Reachable workspace (a1) 3D trajectory after least squares method of healthy subject (a2) Boundary of healthy subject (a3) Graphical visualization of 3d reachable workspace of healthy subject. (b1) 3D trajectory after least squares method of patient 4 (b2) Boundary of patient 4 (b3) Graphical visualization of 3d reachable workspace of patient 4. (c1) 3D trajectory after least squares method of patient 2 (c2) Boundary of patient 2 (c3) Graphical visualization of 3d reachable workspace of patient 2. (Color figure online)

It can be seen from RSA in Fig. 7(a3), (b3) and (c3), healthy arm could naturally move to each quadrant; the upper limb of the patient 4 could reach the fourth quadrant, and its active space in the second and third quadrants was less, but it could hardly move to the first quadrant. As can be seen from the figure, as the injury of the upper extremities increases, the smoothness of the trajectory decreases, which indicates that the movement quality of the upper limb is decline and the movement becomes more and more awkward.

The average RSA plot by Fugl-Meyer level is shown in Fig. 8. The value of RSA is the average of each RSA for patients in the same level. As can be seen from the figure, with the decline in the Fugl-Meyer level, the RSA is gradually reduced. The upper limb of patients in level I are only active in the fourth quadrant. The patients in level IV are not much different from the RSA of healthy people.

Fig. 8.
figure 8

The RSA plot by Fugl-Meyer level

There is a partial absence of the patient’s upper limb working space. Overall, with the increase of upper limb injury, the RSA of upper limb reachable workspace was decreased, the smoothness of space trajectory was reduced, and the irregularity of path was increased. These figures suggest that compared with healthy subject, stroke patients have less RSA, both in the quadrant and in the total area. Patients in different Fugl-Meyer score also has different RSA.

5 Conclusion

The reachable workspace RSA in stroke patients based on Kinect was measured and analyzed. Patients with different Fugl-Meyer score were participated in this assessment.

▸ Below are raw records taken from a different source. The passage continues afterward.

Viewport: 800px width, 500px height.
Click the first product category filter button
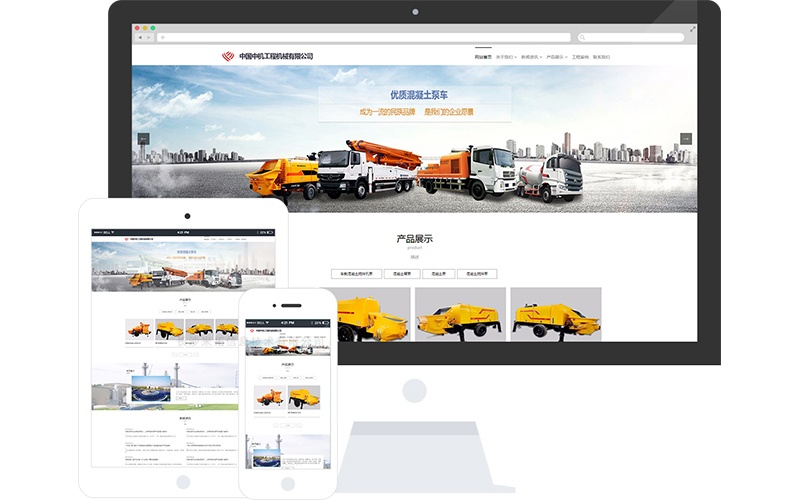pos(357,274)
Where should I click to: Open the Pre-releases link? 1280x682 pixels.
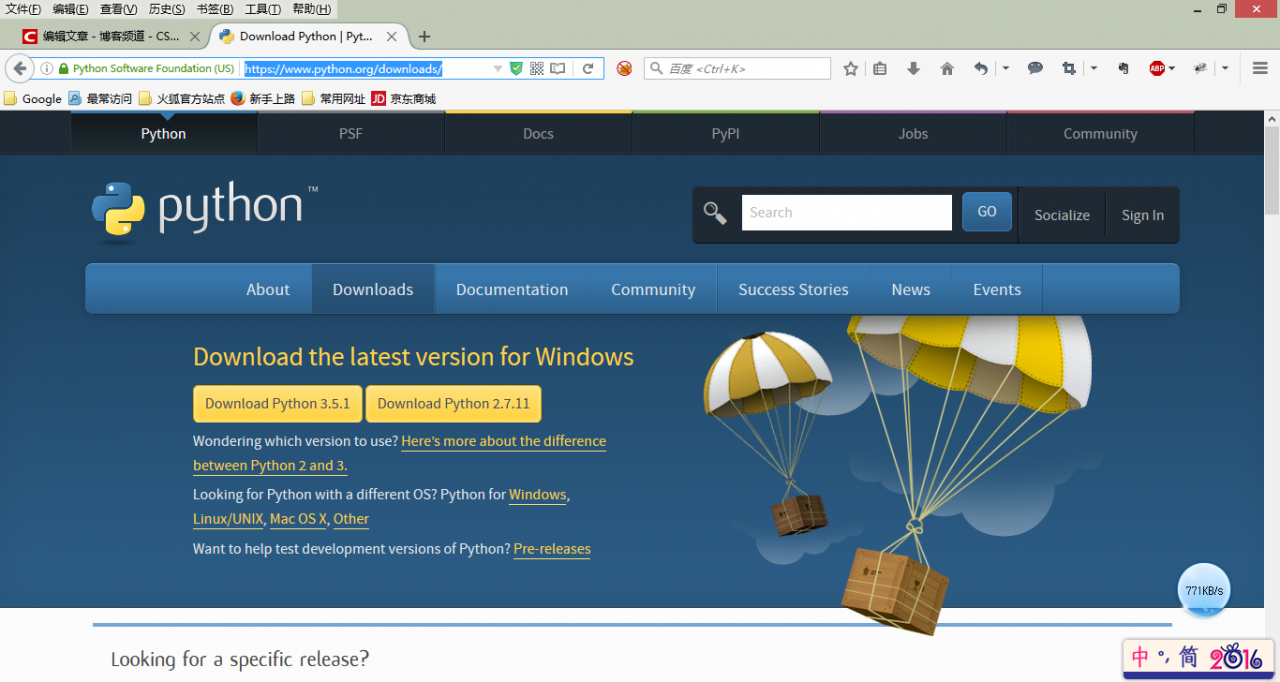[552, 549]
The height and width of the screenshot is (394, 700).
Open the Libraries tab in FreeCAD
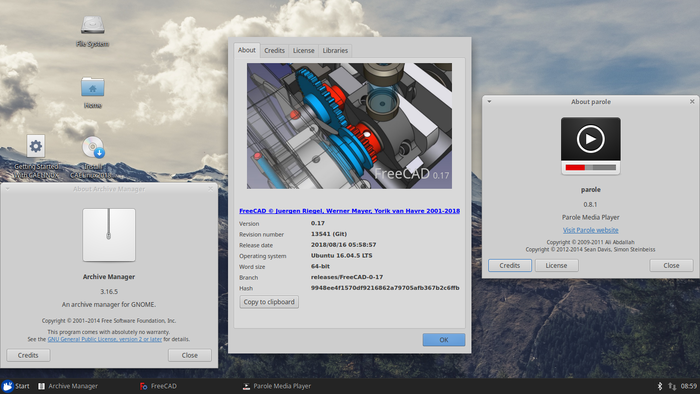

The protocol with virtual environment can increase the interactivity and immersion of the assessment. The adaptive selection of protocol can improve the efficiency of the test, and prevent the patient from producing psychological pressure effectively.

Reachable workspace RSA has a certain relationship with the motor function disorder classification based on Fugl-Meyer score, and can be used as a potential quantitative assessment method to assess the motor function of the upper limb, and provide further basis for clinical treatment of post-stroke patients.